NOTE: Notice that mapping a categorical variable onto fill doesn't change the colors, although a legend is generated! This is because the default shape for points only has a color attribute and not a fill attribute! Use fill when you have another shape (such as a bar), or when using a point that does have a fill and a color attribute, such as shape = 21, which is a circle with an outline. Any time you use a solid color, make sure to use alpha blending to account for over plotting.
#geom_text() = plots the data onto graph as text. For example, instead of points or shapes, it will display as the name or number. #an aes() argument can be the result of a calculation. For example, aes(x, y, size = var1/var2). #within the geom_bar() we can set the position of bars to on top or side by side by using "position" within the function. Ex, geom_bar(position = "dodge"). #The alpha argument is used to show data with transparency to avoid overplotting or plotting data behind other data.
SAMPLING IN R
#slice_sample() = takes a data frame and creates a sample data frame using its arguments for n sample # Ex. df %>% select(var1, var2) %>% slice_sample(n = 10) #sample() = works the same way as the previous (in fact, the prior is a base of this one), but only using vectors. Ex. #rowid_to_columns() = adding a first column with a sequence of numbers to be used as ID. rowid_to_columns(var = "ID") #seq_len() = creates a vector of sequence of the input. Ex. sample1 = 5, then, seq_len(sample1) will create a vector of values with a sequence of 5.

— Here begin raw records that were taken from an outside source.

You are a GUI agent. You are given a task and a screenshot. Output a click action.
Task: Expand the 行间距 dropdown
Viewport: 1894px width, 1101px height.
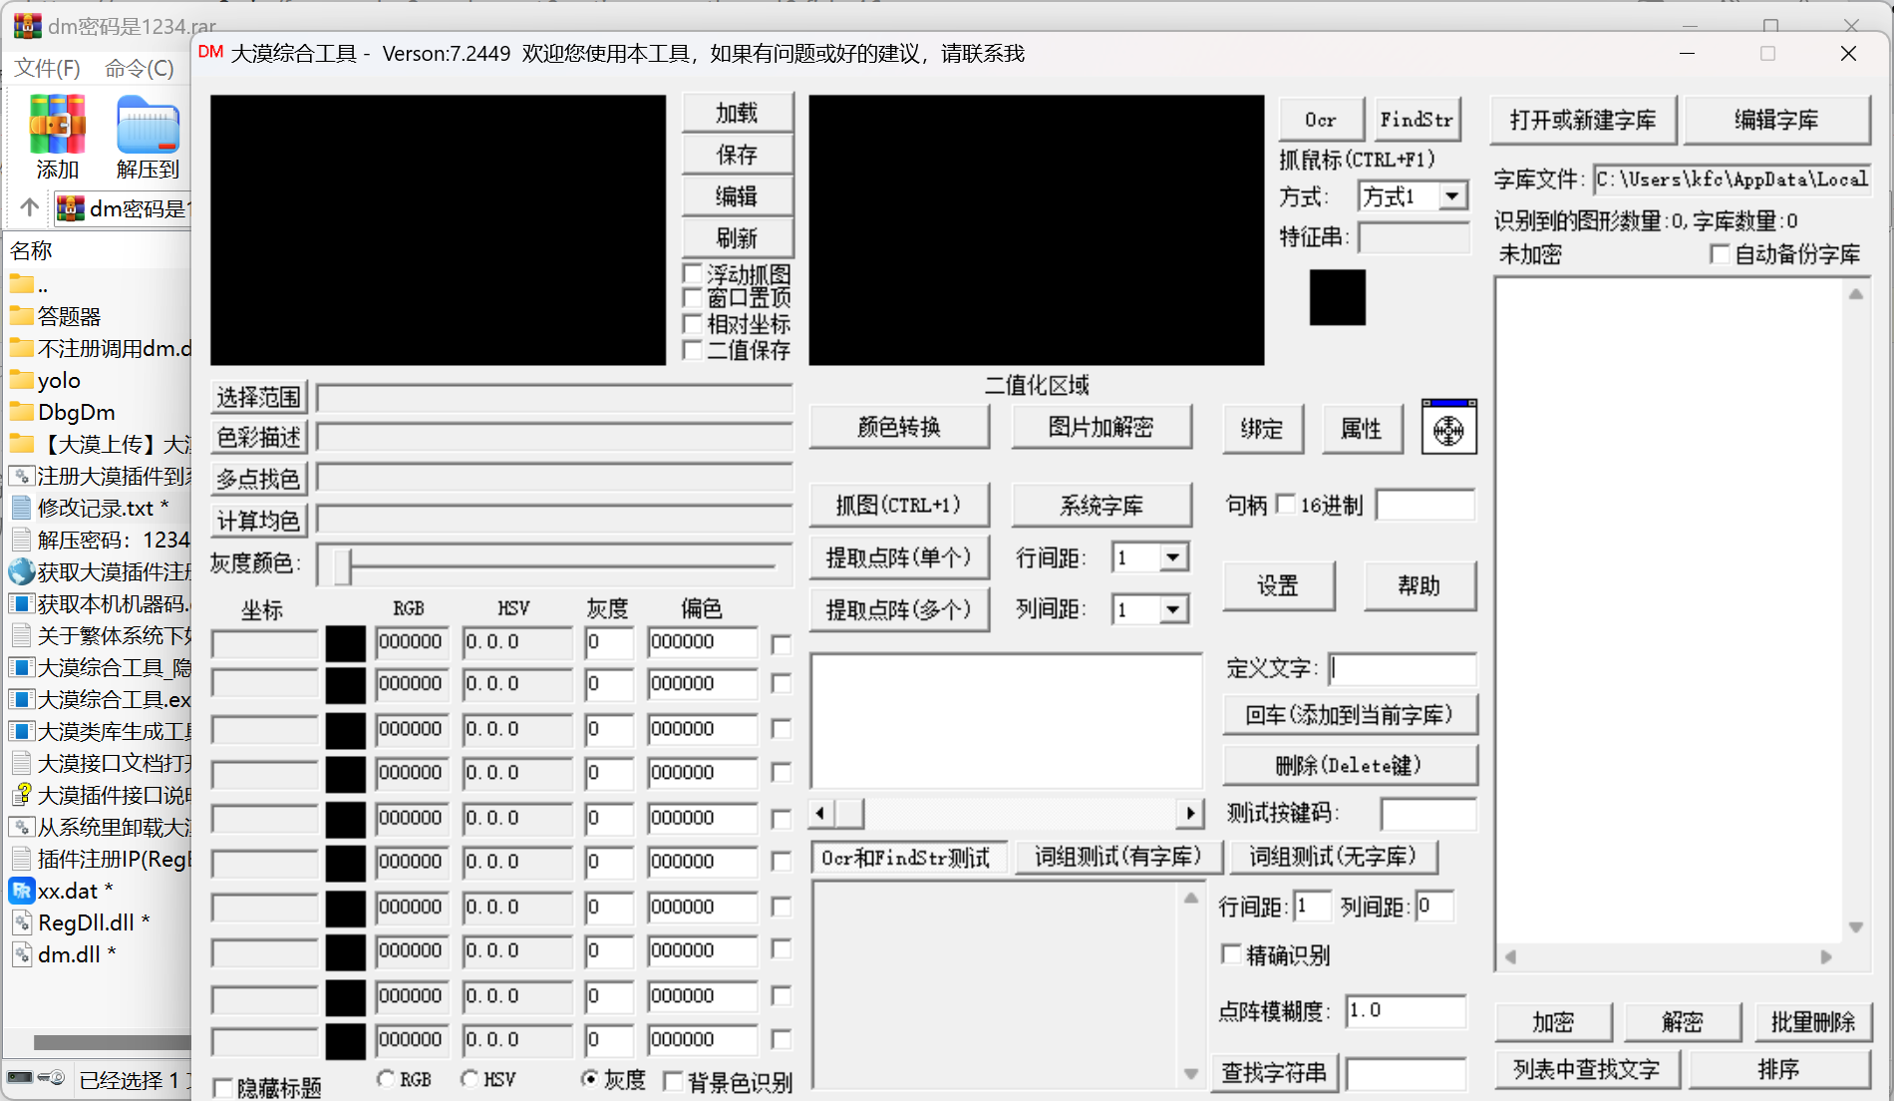1174,557
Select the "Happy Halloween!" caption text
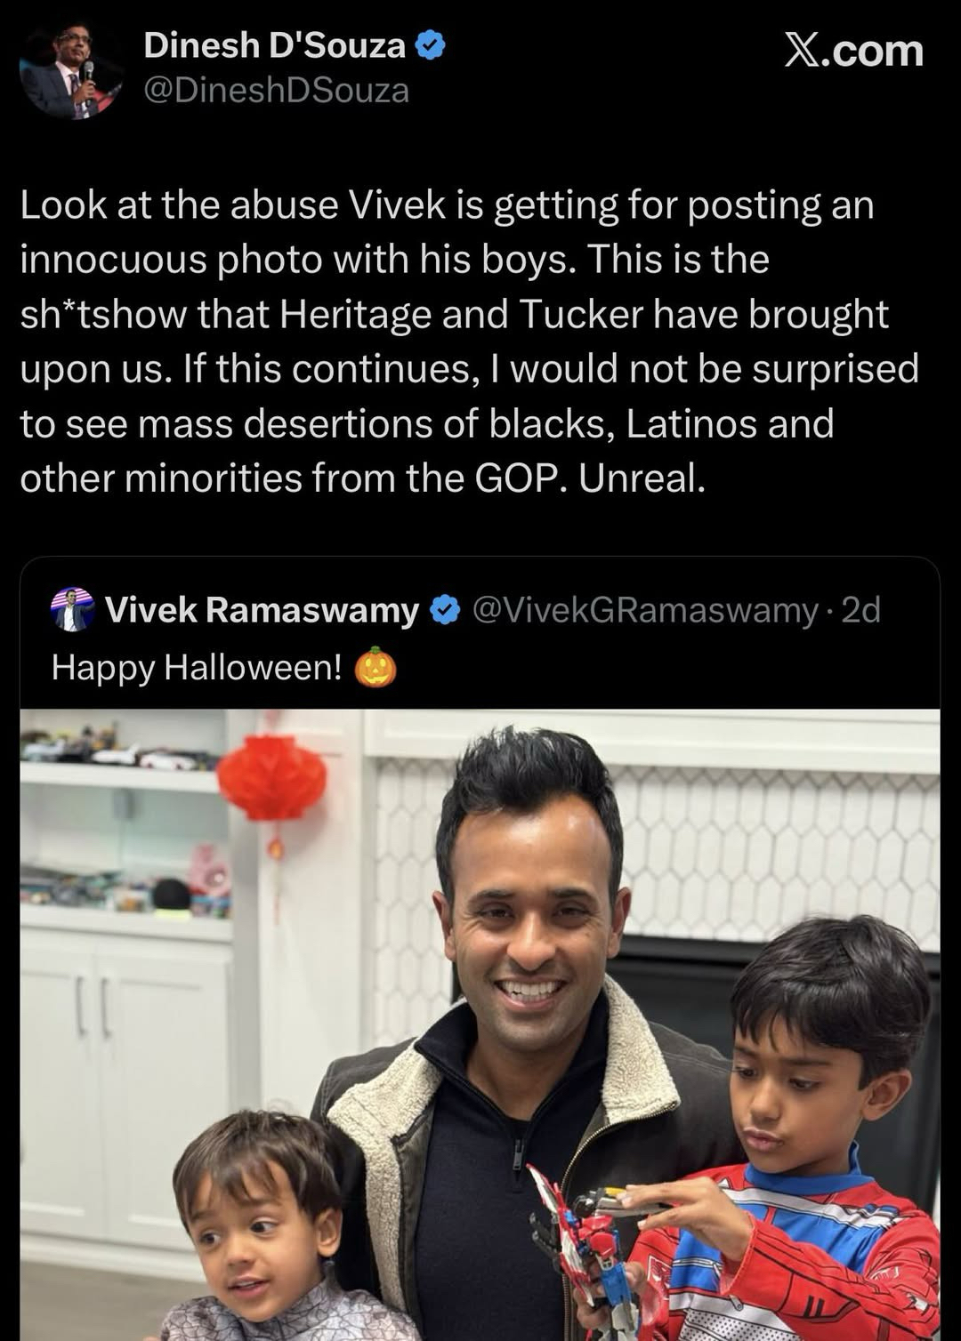 [x=197, y=667]
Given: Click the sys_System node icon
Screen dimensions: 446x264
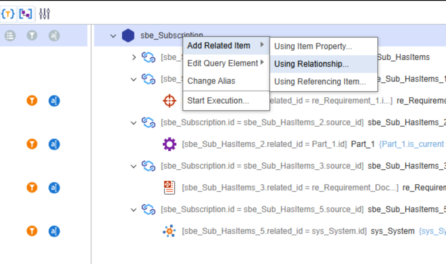Looking at the screenshot, I should [x=169, y=231].
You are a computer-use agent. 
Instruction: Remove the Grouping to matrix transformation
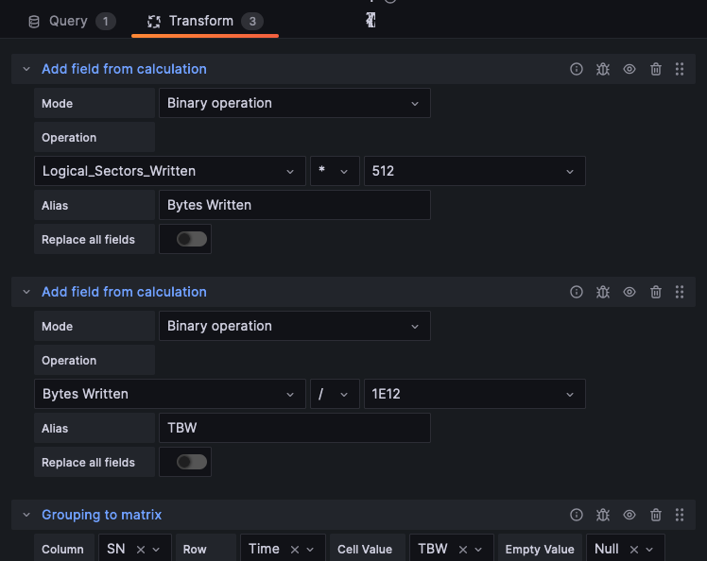coord(656,515)
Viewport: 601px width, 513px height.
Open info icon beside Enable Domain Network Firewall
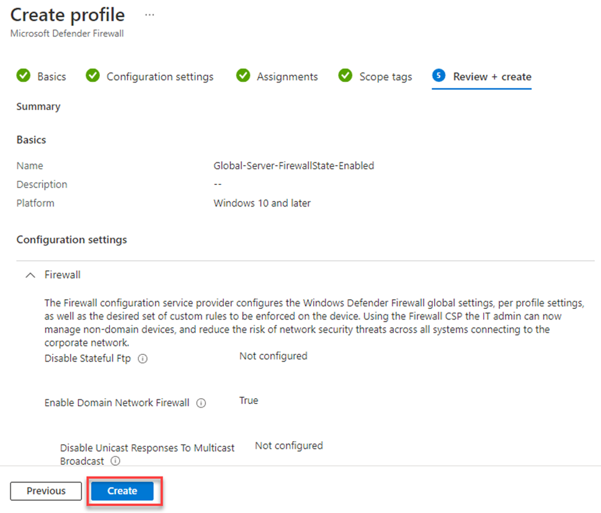coord(201,403)
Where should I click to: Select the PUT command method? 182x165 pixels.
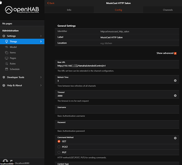(x=59, y=152)
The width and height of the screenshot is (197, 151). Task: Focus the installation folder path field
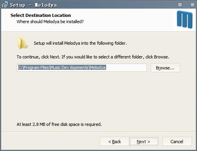[82, 67]
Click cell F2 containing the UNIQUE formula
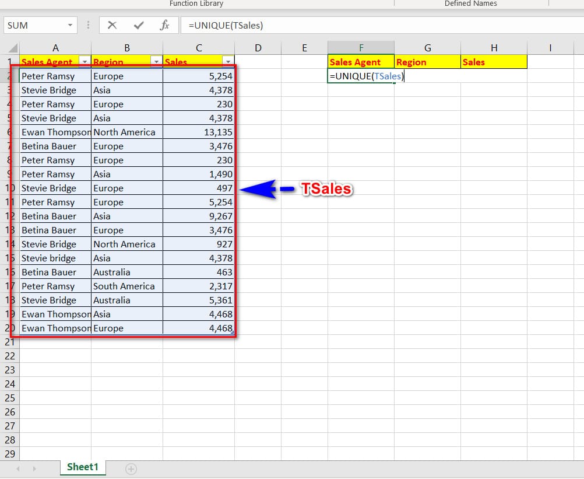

#We can create an "interval" by dividing population size by the sample size using the mathematical operator "%/%". This leaves out the remainder and creates the set interval to choose for in a systematic sampling.
#For proportion stratified sampling, the group_by() and ungroup() functions could be used to perform sampling by a variable. For example, a random sample by country instead of introducing the sample by global population.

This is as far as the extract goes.